It continues to be rainy and cold here at this old house, the wettest May in 20 years with nearly four more inches of rain than the average rainfall for the month. When the sun finally decides to return, we will be so green and lush, our fire danger will sky rocket.
Speaking of fire, it is the Vigil of Pentecost as I write. A vigil (from the Latin vigilia) means wakefulness and is traditionally a period of purposeful sleeplessness, an occasion for devotional watching, or an observance. Eve has also come to mean “the night before” as in Christmas Eve or the eve of war. The idea is that we are watching, waiting expectantly for something to happen. During the Vigil of Pentecost, 50 days after Easter, we remember, re-participate in, the watching the disciples did in Jerusalem as recorded in Acts 2. Ten days after Jesus ascended bodily into heaven, they were all together praying, waiting, and the Holy Spirit of God was poured out on them in powerful ways. Foreign languages were spoken and understood, tongues of fire appeared over their heads, the sound of a rushing wind filled the house they were in. They poured out into the busy streets of Jerusalem where the Jewish world had gathered to celebrate God’s giving of the Law on Mount Sinai and shared the Good News of the fulfillment of that Law in Jesus Christ.
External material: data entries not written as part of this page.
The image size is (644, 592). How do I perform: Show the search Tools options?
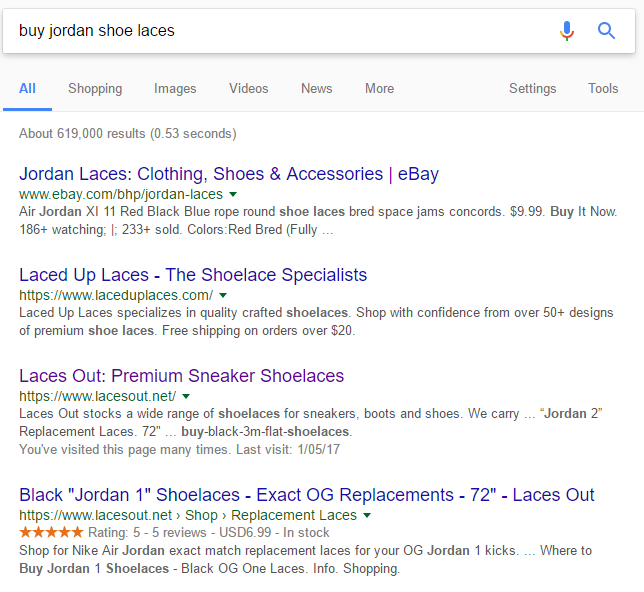(x=603, y=88)
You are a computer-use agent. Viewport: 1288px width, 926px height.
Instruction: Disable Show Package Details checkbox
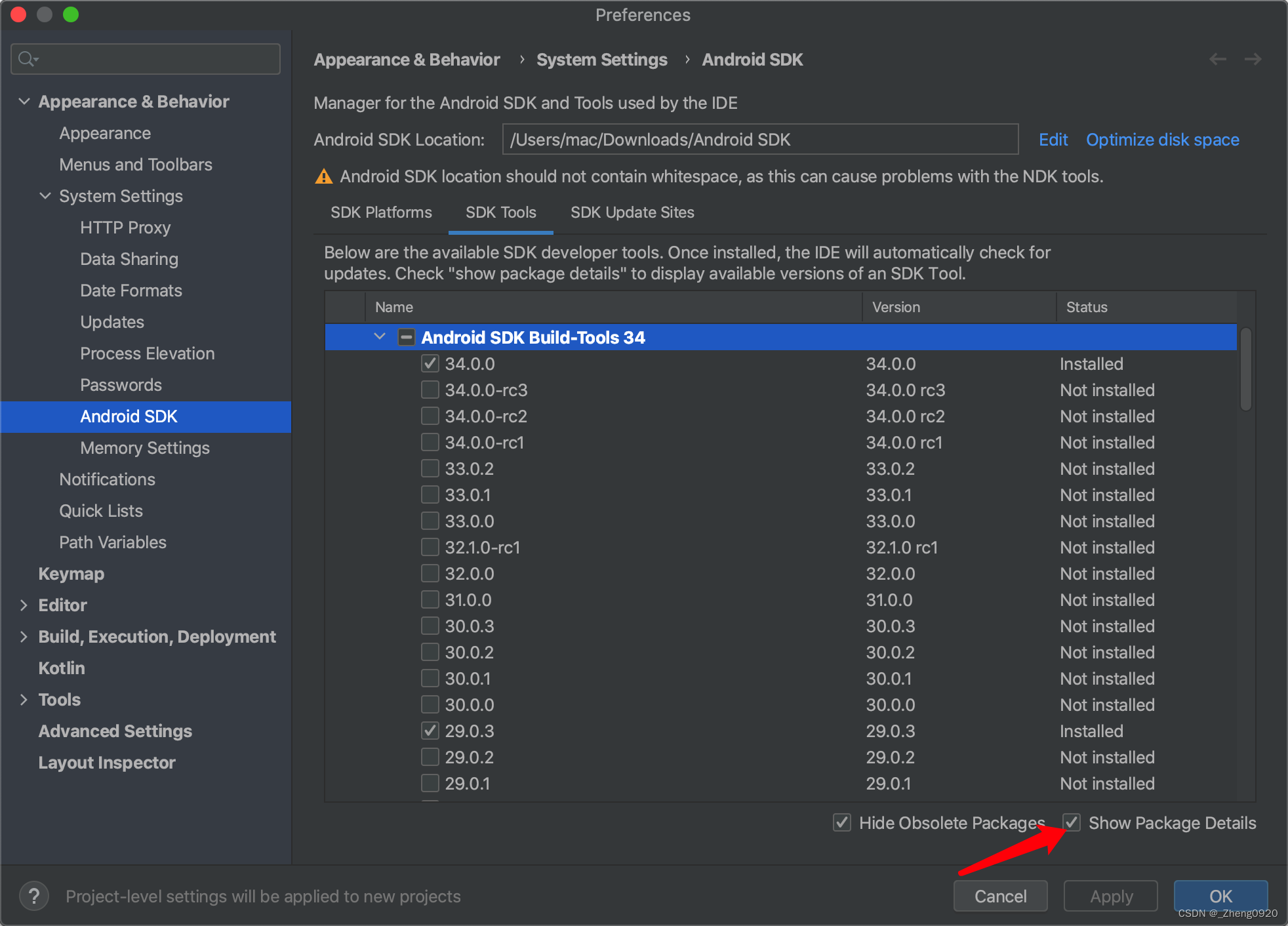[x=1072, y=822]
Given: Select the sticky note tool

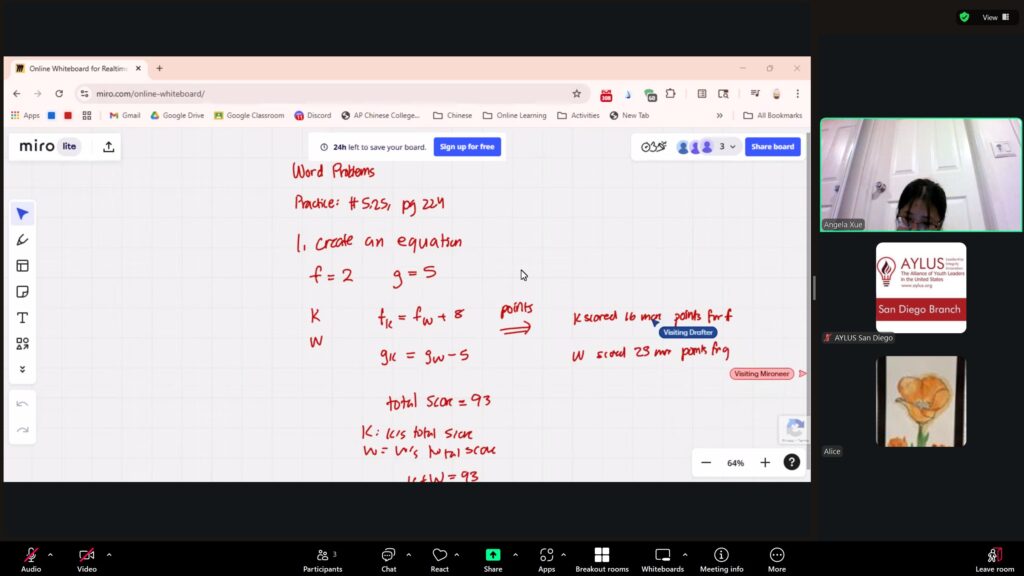Looking at the screenshot, I should click(22, 292).
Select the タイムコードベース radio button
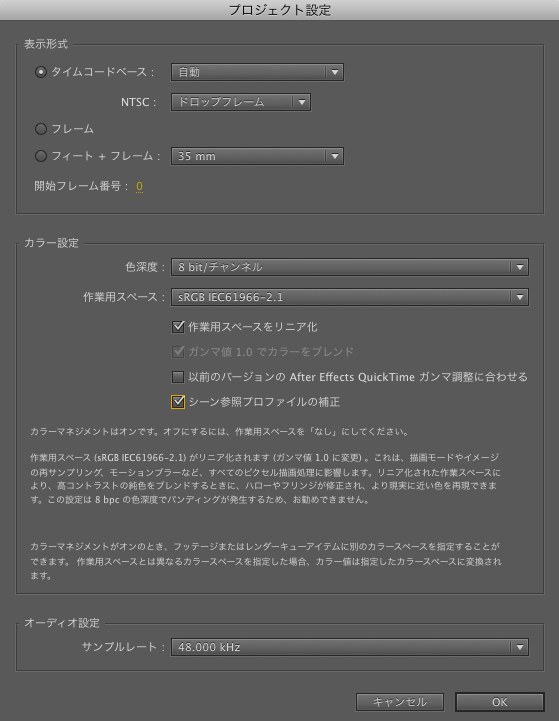 click(x=41, y=72)
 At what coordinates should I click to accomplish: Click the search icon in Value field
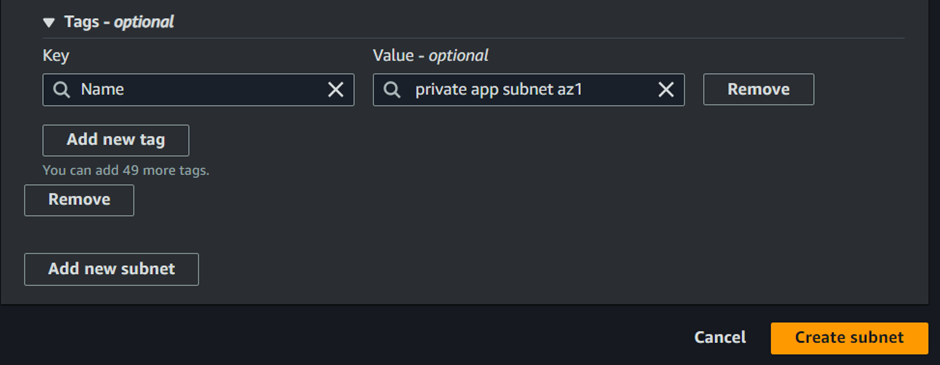point(392,90)
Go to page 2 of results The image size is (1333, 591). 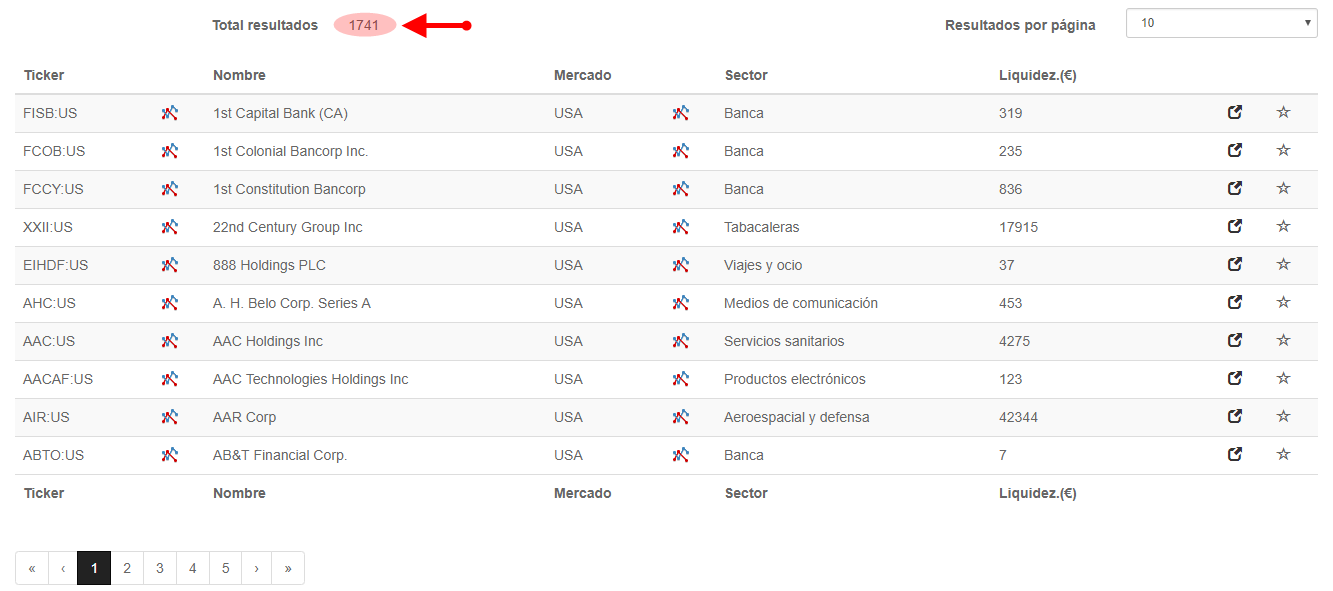point(127,568)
I have a feeling there aren’t many communities waiting expectantly for that kind of outpouring today. I think we have all resigned ourselves to “business as usual.” If we are honest, an encounter with the Holy God of that magnitude scares us to death. While many may complain that church is boring, we are OK with that comfortable predictability. Annie Dillard’s idea* that ushers should pass out crash helmets during worship makes us nervous. What would we do if the Holy Spirit really poured down on our gatherings tonight and tomorrow in the way she did 2000 years ago? [Note: in Aramaic, the language Jesus spoke on earth, the noun for the Holy Spirit is a feminine one.]
Maybe that is why the Feast of the Pentecost has taken such a back seat in terms of Christian festivals. It is a non-event holiday. We get all warm and fuzzy about Christmas and love the Easter victory story, though Lent can make us uneasy as well, but Pentecost? With what do the stores offer us to celebrate that?!
I would like to throw out a challenge: keep a vigil for the Holy Spirit. Pray for the Holy Spirit to come in new ways in your life, your family, your faith community. Reflect on Acts 2. While that is not a magic formula, it is a powerful story of what happened when one small group of people really believed God would come through. They didn’t know how or when but they knew God’s promises were sure. They had been told to wait and waiting expectantly they were when God showed up in amazing ways. Maybe if a lot of us did that, our Presidential campaign would be different. Solutions to social ills in our community might find some lasting solutions. Peace could transform our families, neighborhoods, nations.
Let us commit to being Vigil people, vigilant people, people on the eve of God-at-work-in-new-ways. This does not mean “charismatic” in the way it has been ascribed, often in unfortunate ways, to some groups of Christians in the last 100 years or so. Rather, let us live in the bold power of God in all we do. Let us live creatively with courage and joy. Let us be people through whom a tired world can sense new winds blowing through. Let us move to the frontiers of the faith so that we might help a hurting world find its way home. Come, Holy Spirit, come.
* The full quote is as follows: “Why do people in church seem like cheerful, brainless tourists on a packaged tour of the Absolute? … Does anyone have the foggiest idea what sort of power we blithely invoke? Or, as I suspect, does no one believe a word of it? The churches are children playing on the floor with their chemistry sets, mixing up a batch of TNT to kill a Sunday morning. It is madness to wear ladies’ straw hats and velvet hats to church; we should all be wearing crash helmets. Ushers should issue life preservers and signal flares; they should lash us to our pews. For the sleeping god may wake someday and take offense, or the waking god may draw us to where we can never return.”
—Annie Dillard, Teaching a Stone to Talk: Expeditions and Encounters (New York: Harper & Row, 1982), pp. 40-41.